Source code for lipyphilic.lib.assign_leaflets

# -*- Mode: python; tab-width: 4; indent-tabs-mode:nil; coding:utf-8 -*-
# vim: tabstop=4 expandtab shiftwidth=4 softtabstop=4
#
# lipyphilic --- lipyphilic.readthedocs.io
#
# Released under the GNU Public Licence, v2 or any higher version
#

"""Assign leaflets --- :mod:`lipyphilic.lib.assign_leaflets`
============================================================

:Author: Paul Smith
:Year: 2021
:Copyright: GNU Public License v2

This module provides methods for assigning lipids to leaflets in a bilayer.
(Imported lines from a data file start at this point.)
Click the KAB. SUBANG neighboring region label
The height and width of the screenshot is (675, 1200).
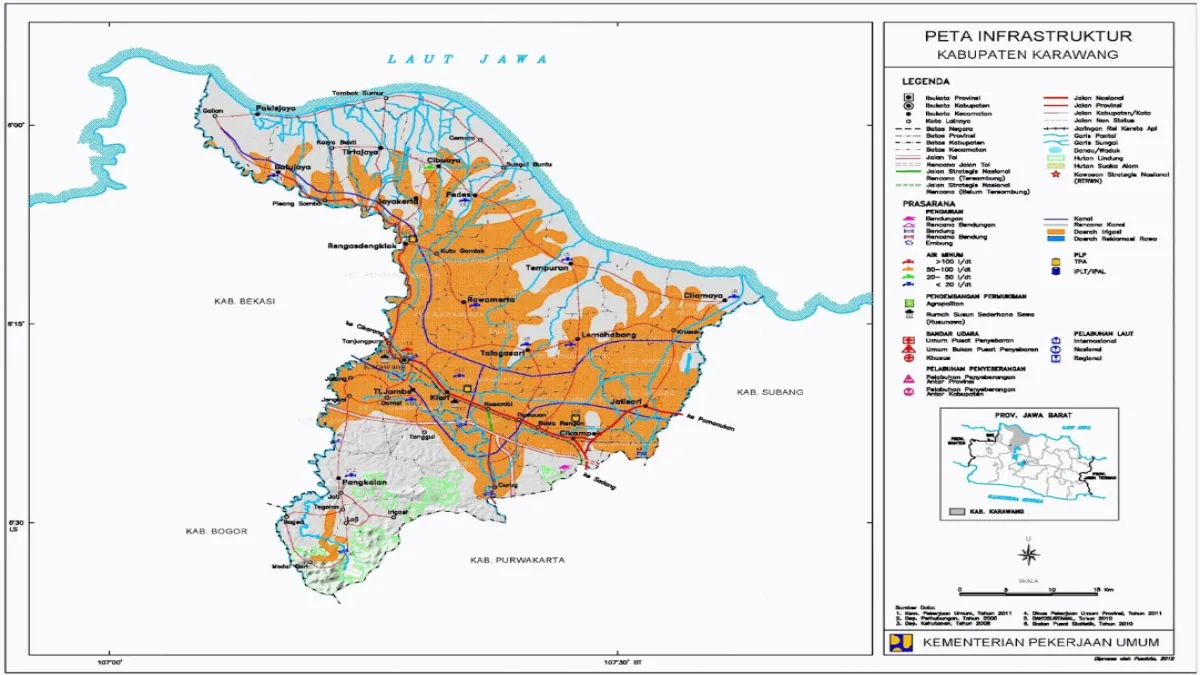pyautogui.click(x=770, y=392)
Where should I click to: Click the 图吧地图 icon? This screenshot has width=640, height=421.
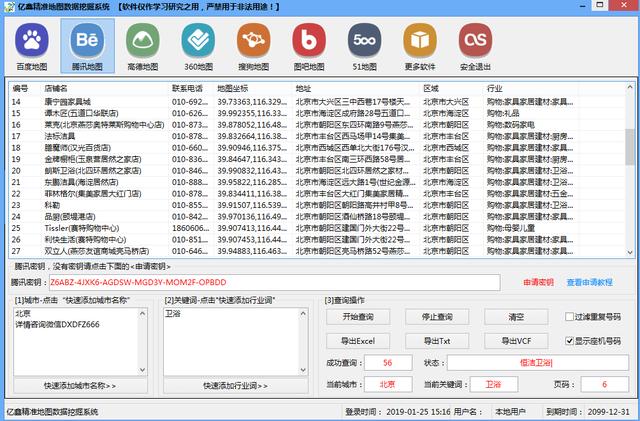point(309,43)
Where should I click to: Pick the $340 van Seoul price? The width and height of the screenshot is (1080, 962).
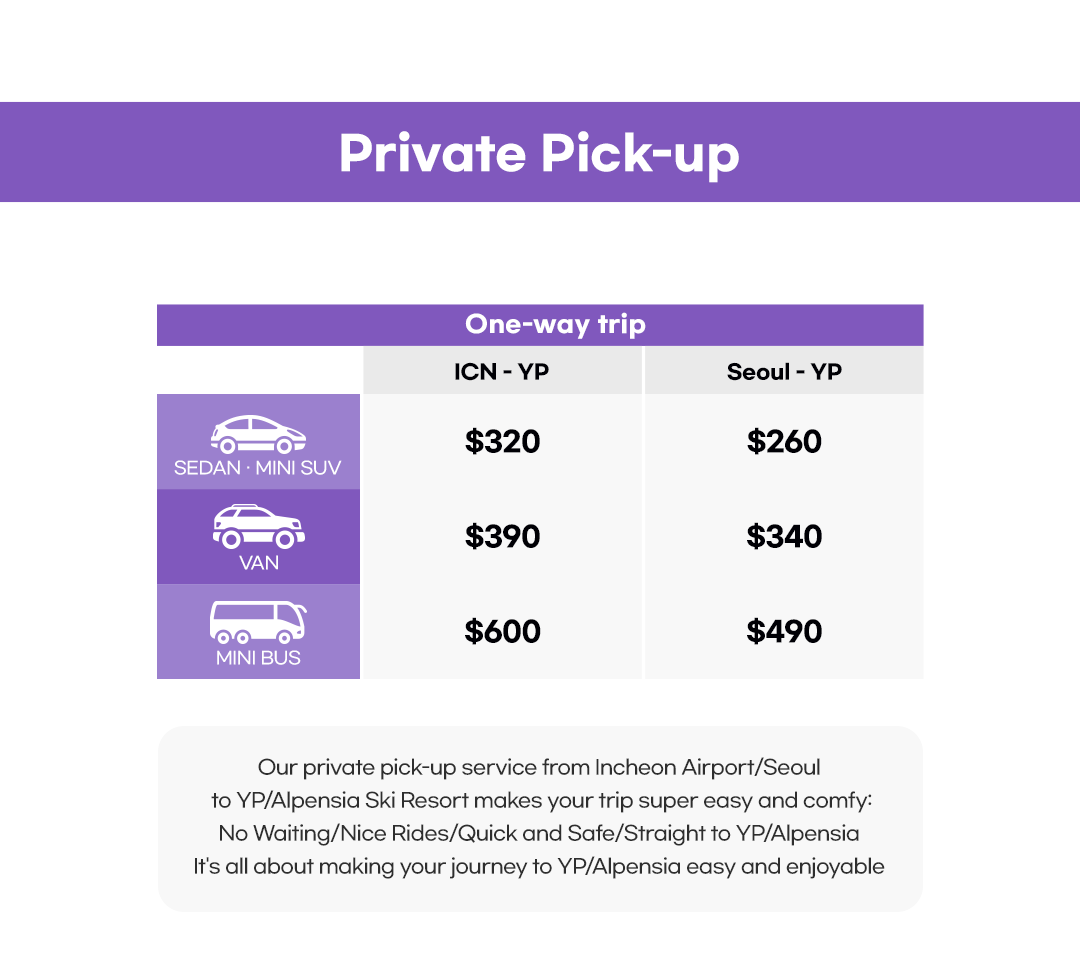pyautogui.click(x=784, y=536)
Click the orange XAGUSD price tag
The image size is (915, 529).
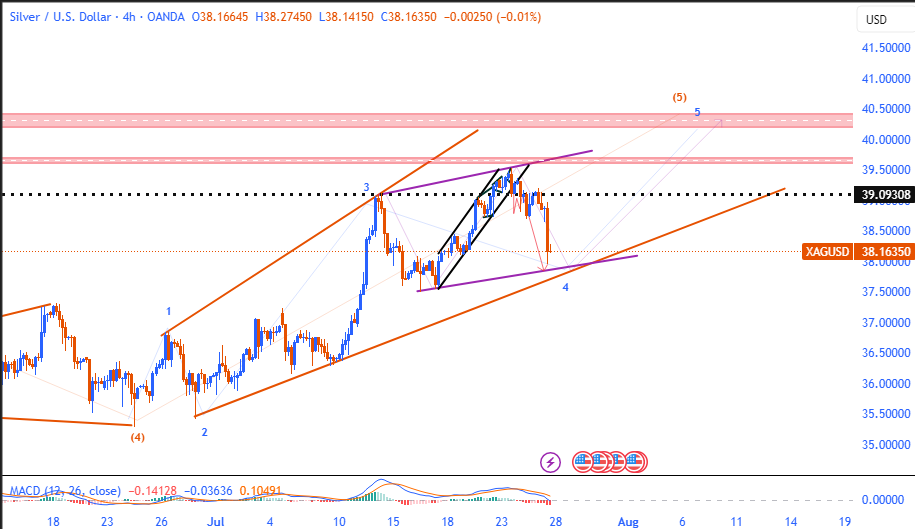pos(827,253)
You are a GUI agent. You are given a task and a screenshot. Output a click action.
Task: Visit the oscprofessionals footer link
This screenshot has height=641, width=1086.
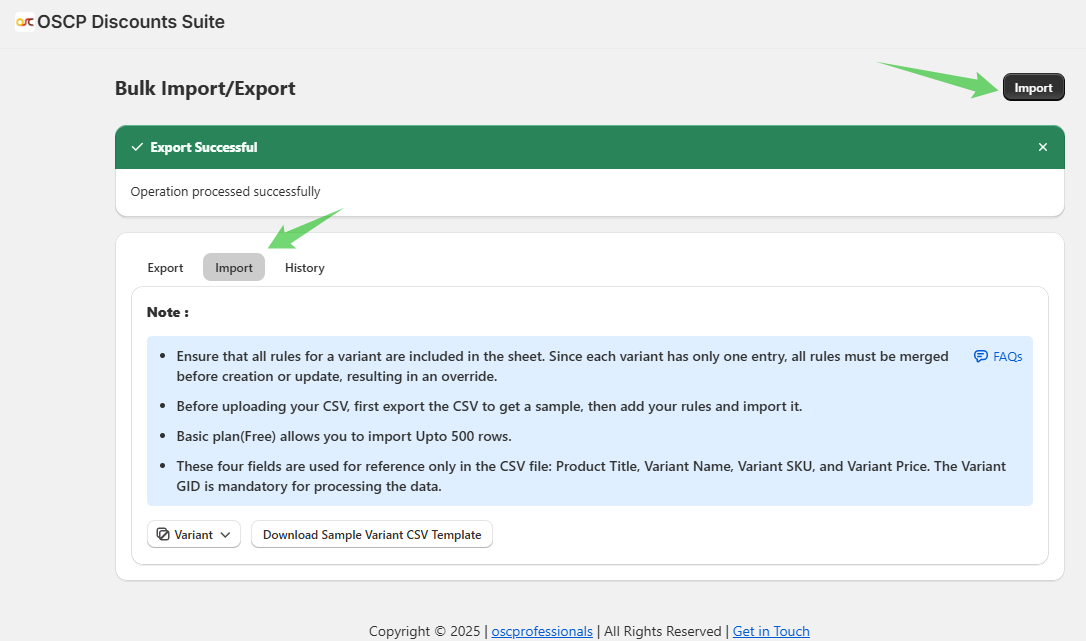coord(541,631)
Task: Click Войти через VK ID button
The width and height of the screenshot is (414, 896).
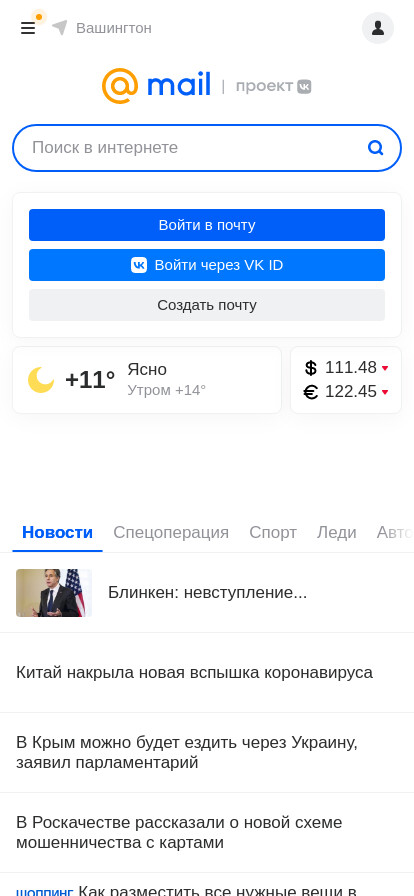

Assigning leaflets in planar bilayers
^^^^^^^^^^^^^^^^^^^^^^^^^^^^^^^^^^^^^

The class :class:`lipyphilic.lib.assign_leaflets.AssignLeaflets` assigns
each lipid to a leaflet based on the distance in *z* to the midpoint of
the bilayer. Lipids may be assigned to the upper leaflet (indicated by `1`),
the lower leaflet (`-1`) or the bilayer midplane (`0`).

Input
------

Required:
  - *universe* : an MDAnalysis Universe object
  - *lipid_sel* : atom selection for *all* lipids in the bilayer, including e.g. sterols

Options:
  - *midplane_sel* : atom selection for lipid that may occupy the midplane
  - *midplane_cutoff* : atoms within this distance from the midpoint are considered to be the midplane
  - *n_bins* : split the membrane into *n_bins \\* n_bins* patches, and calculate local membrane midpoints for each patch

Output
------

  - *leaflets* : leaflet to which each lipid is assigned at each frame
  
Leaflet data are returned in a :class:`numpy.ndarray`, where each row corresponds
to an individual lipid and each column corresponds to an individual frame, i.e.
leaflets[i, j] refers to the leaflet of lipid *i* at frame *j*. The results are
accessible via the `AssignLeaflets.leaflets` attribute.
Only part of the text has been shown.